Women diagnosed with metastatic disease are divided into two groups based on whether or not they are at high risk for treatment failure. Patients who are at lower risk are treated with methotrexate or actinomycin and are typically cured with chemotherapy. Women deemed to be at higher risk are treated with combination chemotherapy. Patients with metastasis to the brain also receive whole brain radiation therapy. Other patients with brain involvement may be treated with stereotactic radiotherapy.A hysterectomy may be required for women who experience vaginal bleeding that cannot be controlled by nonsurgical means.
Currently, there is no consensus as to the best treatment for testicular choriocarinomas. Some chemotherapy agents that may be used include a combination of the drugs bleomycin, etoposide, and cisplatin for four cycles and/or the drugs vinblastine and ifosfamide. However, most choriocarcinomas of the testicles respond poorly to chemotherapy.

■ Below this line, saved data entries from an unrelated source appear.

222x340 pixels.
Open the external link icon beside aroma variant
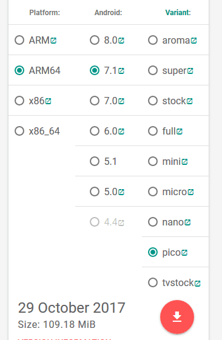pos(193,41)
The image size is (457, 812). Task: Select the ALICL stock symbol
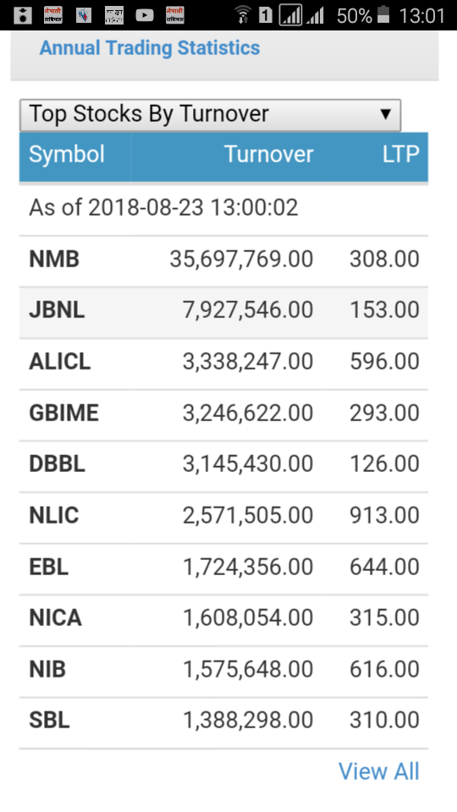[59, 363]
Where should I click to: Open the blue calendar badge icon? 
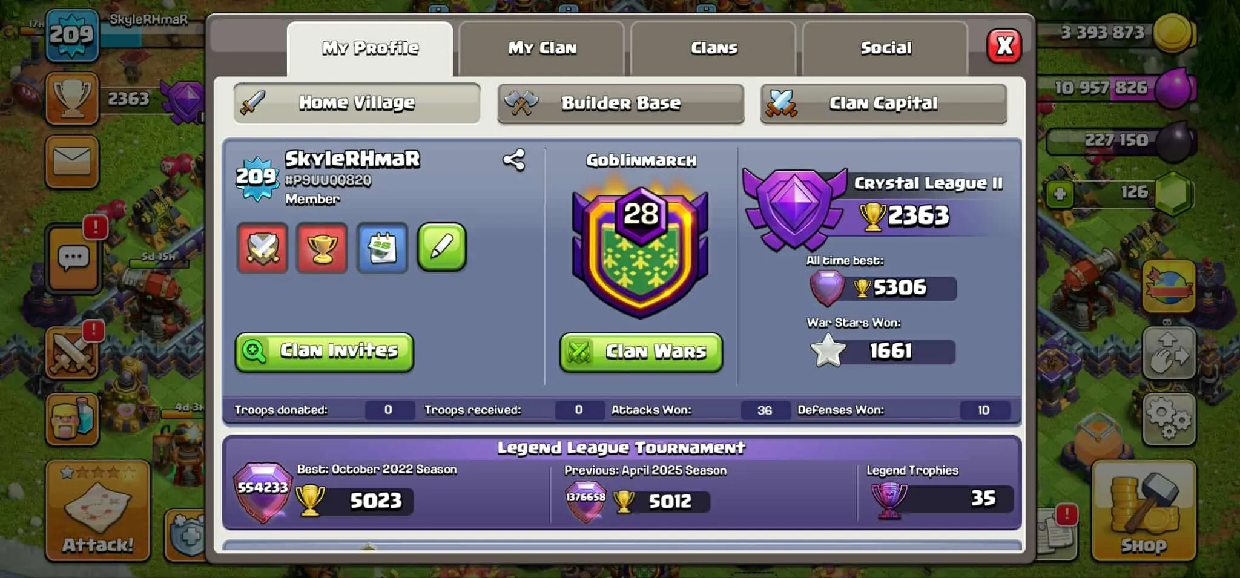tap(382, 248)
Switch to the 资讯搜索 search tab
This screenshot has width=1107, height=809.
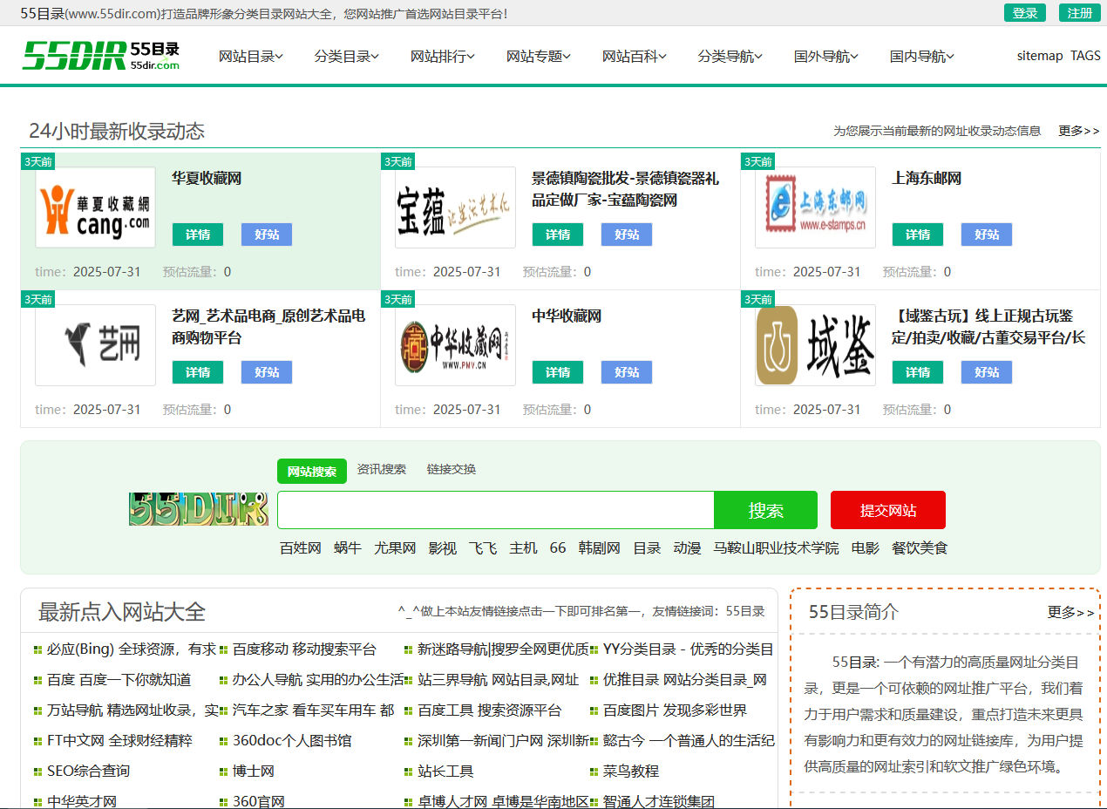381,469
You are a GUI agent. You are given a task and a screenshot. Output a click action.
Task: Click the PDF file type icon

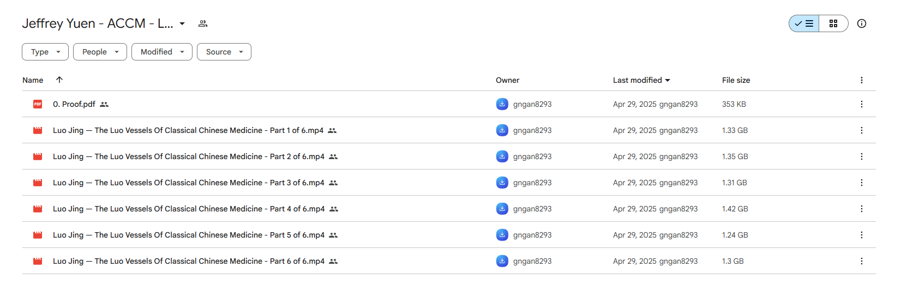(x=38, y=104)
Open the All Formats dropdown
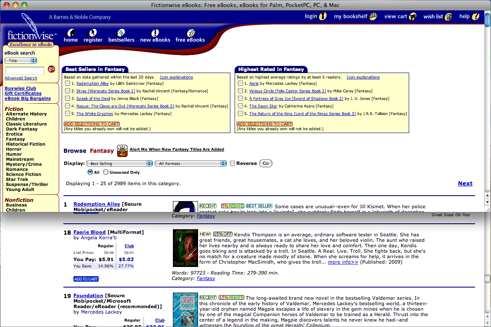The image size is (491, 327). point(191,163)
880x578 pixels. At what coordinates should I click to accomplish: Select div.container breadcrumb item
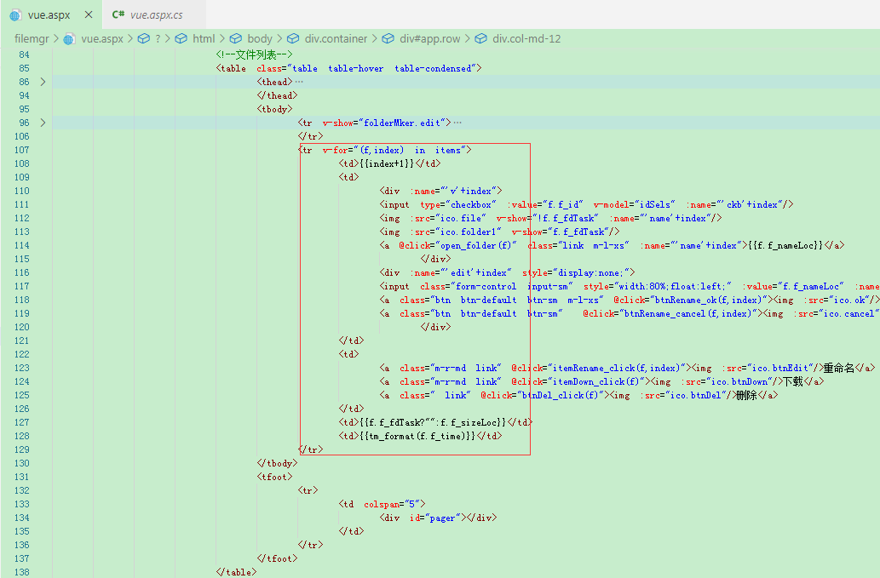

Surgery is typically recommended to remove a testicle (or both testicles if cancer has been detected in both) utilizing a surgical procedure termed radical inguinal orchiectomy.
The prognosis for choriocarcinomas in the uterus is very good. Although these tumors often spread throughout the body, chemotherapy results in a cure or remission in 75-100% of cases. The probability of a recurrence of choriocarcinoma in women who have been in remission with normal beta-hCG levels for at least one year is very small, typically less than 1%. Women who have had choriocarcinomas often go on to have normal pregnancies and deliveries.
Choriocarcinomas in other sites have a poorer prognosis. These tumors tend to spread quickly and do not respond well to chemotherapy. Although treatment can be effective, the outcome depends on how widely the cancer has metastasized. The prognosis is worse if the cancer can be found in the liver or brain, if hCG levels are high, or if the original tumor developed outside the gonads.
Choriocarcinomas of the testes metastasize early and typically do not respond to chemotherapy or radiation therapy. These cancers have a dismal prognosis with high mortality rates despite aggressive treatment.
There is no known means of prevention. Early detection of the symptoms and prompt medical treatment can improve the odds of survival.